**ABOUT THIS EXERCISE**
An exact copy of all entries is required.

(DATASET RECORDS)

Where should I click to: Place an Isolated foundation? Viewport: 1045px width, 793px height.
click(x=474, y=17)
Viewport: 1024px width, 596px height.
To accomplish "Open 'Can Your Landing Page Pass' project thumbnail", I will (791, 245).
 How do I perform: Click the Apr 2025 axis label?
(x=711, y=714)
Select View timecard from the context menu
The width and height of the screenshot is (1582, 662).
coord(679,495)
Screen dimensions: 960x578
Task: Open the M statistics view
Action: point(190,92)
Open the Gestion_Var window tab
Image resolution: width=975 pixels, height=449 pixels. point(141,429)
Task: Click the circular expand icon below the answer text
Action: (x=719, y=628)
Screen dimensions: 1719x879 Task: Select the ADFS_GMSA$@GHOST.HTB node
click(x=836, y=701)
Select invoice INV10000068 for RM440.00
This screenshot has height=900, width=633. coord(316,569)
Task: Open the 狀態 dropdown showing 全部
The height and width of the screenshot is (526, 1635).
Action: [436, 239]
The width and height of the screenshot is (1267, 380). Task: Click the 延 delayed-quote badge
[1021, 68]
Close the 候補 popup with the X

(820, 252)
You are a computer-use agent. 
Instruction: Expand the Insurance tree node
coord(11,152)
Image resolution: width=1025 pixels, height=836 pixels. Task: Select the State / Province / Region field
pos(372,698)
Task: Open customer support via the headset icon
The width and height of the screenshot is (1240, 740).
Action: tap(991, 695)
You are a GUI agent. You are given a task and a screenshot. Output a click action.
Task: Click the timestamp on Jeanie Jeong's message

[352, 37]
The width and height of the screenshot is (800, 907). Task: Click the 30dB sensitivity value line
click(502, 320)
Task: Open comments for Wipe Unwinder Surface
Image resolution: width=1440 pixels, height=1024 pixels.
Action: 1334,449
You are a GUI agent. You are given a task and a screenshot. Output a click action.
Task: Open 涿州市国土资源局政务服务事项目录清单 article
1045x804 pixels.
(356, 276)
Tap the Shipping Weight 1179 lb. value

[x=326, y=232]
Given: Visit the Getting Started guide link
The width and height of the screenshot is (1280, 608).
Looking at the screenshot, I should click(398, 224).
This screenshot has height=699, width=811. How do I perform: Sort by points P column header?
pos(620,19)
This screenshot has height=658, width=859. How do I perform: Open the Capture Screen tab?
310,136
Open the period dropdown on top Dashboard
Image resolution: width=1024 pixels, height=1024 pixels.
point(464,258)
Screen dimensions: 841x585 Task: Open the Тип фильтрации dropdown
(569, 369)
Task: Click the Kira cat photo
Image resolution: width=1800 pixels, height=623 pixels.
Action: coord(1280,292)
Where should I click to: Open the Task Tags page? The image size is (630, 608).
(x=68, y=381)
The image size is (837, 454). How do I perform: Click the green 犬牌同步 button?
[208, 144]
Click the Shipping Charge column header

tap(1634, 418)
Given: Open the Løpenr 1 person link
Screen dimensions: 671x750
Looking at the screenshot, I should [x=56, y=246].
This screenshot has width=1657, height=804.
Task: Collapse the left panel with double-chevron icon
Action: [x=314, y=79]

(End DATASET RECORDS)

**EXERCISE RESULT**
Where should I click to: Place an Isolated foundation? Viewport: 1045px width, 793px height.
click(x=474, y=17)
Viewport: 1024px width, 596px height.
To accomplish "Open 'Can Your Landing Page Pass' project thumbnail", I will (791, 245).
 How do I perform: Click the Apr 2025 axis label?
(x=711, y=714)
Select View timecard from the context menu
The width and height of the screenshot is (1582, 662).
coord(679,495)
Screen dimensions: 960x578
Task: Open the M statistics view
Action: point(190,92)
Open the Gestion_Var window tab
Image resolution: width=975 pixels, height=449 pixels. point(141,429)
Task: Click the circular expand icon below the answer text
Action: (x=719, y=628)
Screen dimensions: 1719x879 Task: Select the ADFS_GMSA$@GHOST.HTB node
click(x=836, y=701)
Select invoice INV10000068 for RM440.00
This screenshot has height=900, width=633. coord(316,569)
Task: Open the 狀態 dropdown showing 全部
The height and width of the screenshot is (526, 1635).
Action: [436, 239]
The width and height of the screenshot is (1267, 380). Task: Click the 延 delayed-quote badge
[1021, 68]
Close the 候補 popup with the X

(820, 252)
You are a computer-use agent. 
Instruction: Expand the Insurance tree node
coord(11,152)
Image resolution: width=1025 pixels, height=836 pixels. Task: Select the State / Province / Region field
pos(372,698)
Task: Open customer support via the headset icon
The width and height of the screenshot is (1240, 740).
Action: tap(991, 695)
You are a GUI agent. You are given a task and a screenshot. Output a click action.
Task: Click the timestamp on Jeanie Jeong's message

[352, 37]
The width and height of the screenshot is (800, 907). Task: Click the 30dB sensitivity value line
click(502, 320)
Task: Open comments for Wipe Unwinder Surface
Image resolution: width=1440 pixels, height=1024 pixels.
Action: 1334,449
You are a GUI agent. You are given a task and a screenshot. Output a click action.
Task: Open 涿州市国土资源局政务服务事项目录清单 article
1045x804 pixels.
(356, 276)
Tap the Shipping Weight 1179 lb. value

[x=326, y=232]
Given: Visit the Getting Started guide link
The width and height of the screenshot is (1280, 608).
Looking at the screenshot, I should click(398, 224).
This screenshot has height=699, width=811. How do I perform: Sort by points P column header?
pos(620,19)
This screenshot has height=658, width=859. How do I perform: Open the Capture Screen tab?
310,136
Open the period dropdown on top Dashboard
Image resolution: width=1024 pixels, height=1024 pixels.
point(464,258)
Screen dimensions: 841x585 Task: Open the Тип фильтрации dropdown
(569, 369)
Task: Click the Kira cat photo
Image resolution: width=1800 pixels, height=623 pixels.
Action: coord(1280,292)
Where should I click to: Open the Task Tags page? The image size is (630, 608).
(x=68, y=381)
The image size is (837, 454). How do I perform: Click the green 犬牌同步 button?
[208, 144]
Click the Shipping Charge column header

tap(1634, 418)
Given: Open the Løpenr 1 person link
Screen dimensions: 671x750
Looking at the screenshot, I should [x=56, y=246].
This screenshot has width=1657, height=804.
Task: Collapse the left panel with double-chevron icon
Action: [x=314, y=79]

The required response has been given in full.